LONDON (Reuters) - Canada’s Ontario Teachers’ Pension Plan is likely to buy the rest of Britain’s Bristol Airport in a deal worth up to 250 million pounds ($424.6 million), a source closely monitoring the situation said on Monday.
The pension fund, which already owns 49 percent of the regional airport, has the right of first offer for the 50 percent owned by Australian asset manager Macquarie Group (MQG.AX).
Macquarie, the world’s largest infrastructure asset manager, was sounding out buyers for its holding, British newspaper The Sunday Times reported.
Ontario Teachers’ Pension Plan is eyeing the stake as it seeks to expand its infrastructure holdings from $12 billion to around $18 billion. The deal could take place this year, the source said.
“Given the right of first offer, Ontario Teachers is likely to purchase the stake, but this will of course be based on an appropriate valuation,” the source said, adding that discussions have not commenced but are expected to start “very soon”.
European airport deals typically attract a valuation of 15-17 times core earnings (EBITDA).
Macquarie holds its stake in Bristol Airport, the country’s ninth-busiest, as part of its 2004 Macquarie European Infrastructure Fund (MEIF). The company was not immediately available for comment.

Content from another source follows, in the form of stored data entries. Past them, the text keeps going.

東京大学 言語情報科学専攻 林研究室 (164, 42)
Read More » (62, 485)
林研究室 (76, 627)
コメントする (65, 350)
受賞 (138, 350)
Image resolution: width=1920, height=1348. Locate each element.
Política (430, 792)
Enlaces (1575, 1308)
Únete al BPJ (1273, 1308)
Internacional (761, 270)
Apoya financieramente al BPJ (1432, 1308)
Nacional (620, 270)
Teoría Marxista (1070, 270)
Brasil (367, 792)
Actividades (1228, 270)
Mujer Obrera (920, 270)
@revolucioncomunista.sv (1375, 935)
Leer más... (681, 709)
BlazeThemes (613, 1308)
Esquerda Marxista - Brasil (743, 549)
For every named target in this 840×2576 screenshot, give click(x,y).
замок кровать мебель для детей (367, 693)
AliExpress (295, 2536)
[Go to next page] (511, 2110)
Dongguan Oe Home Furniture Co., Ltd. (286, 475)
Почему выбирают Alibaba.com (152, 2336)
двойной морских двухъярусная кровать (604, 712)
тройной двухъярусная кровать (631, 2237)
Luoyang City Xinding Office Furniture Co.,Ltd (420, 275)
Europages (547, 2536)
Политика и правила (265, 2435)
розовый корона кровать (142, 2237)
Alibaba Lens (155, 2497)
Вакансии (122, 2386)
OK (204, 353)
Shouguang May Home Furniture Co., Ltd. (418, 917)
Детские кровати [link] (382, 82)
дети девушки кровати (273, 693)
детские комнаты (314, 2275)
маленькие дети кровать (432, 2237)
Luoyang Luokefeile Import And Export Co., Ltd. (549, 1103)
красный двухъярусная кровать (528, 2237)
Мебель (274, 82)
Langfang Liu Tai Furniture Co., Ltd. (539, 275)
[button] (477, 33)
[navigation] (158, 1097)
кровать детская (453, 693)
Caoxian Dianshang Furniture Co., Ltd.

Sydney Airport holds the remaining 1 percent.
Ontario Teachers, which also has a stake in Birmingham Airport, originally invested in Bristol Airport in the south-west of Britain in 2002 and increased its stake in 2009. Bristol Airport had pretax profit of 25.8 million pounds in 2013.
The 1.5 billion-euro MEIF is coming to the end of its life cycle, so Macquarie will either have to sell its holdings and return money to investors or seek their permission to roll them over into its second or third infrastructure funds.
The MEIF sold its holding in Swedish high-speed rail service Arlanda Express in July, after putting it up for sale in 2013. The company also has stakes in UK ferry company Wightlink Shipping and Brussels Airport. ($1 = 0.5888 British Pounds)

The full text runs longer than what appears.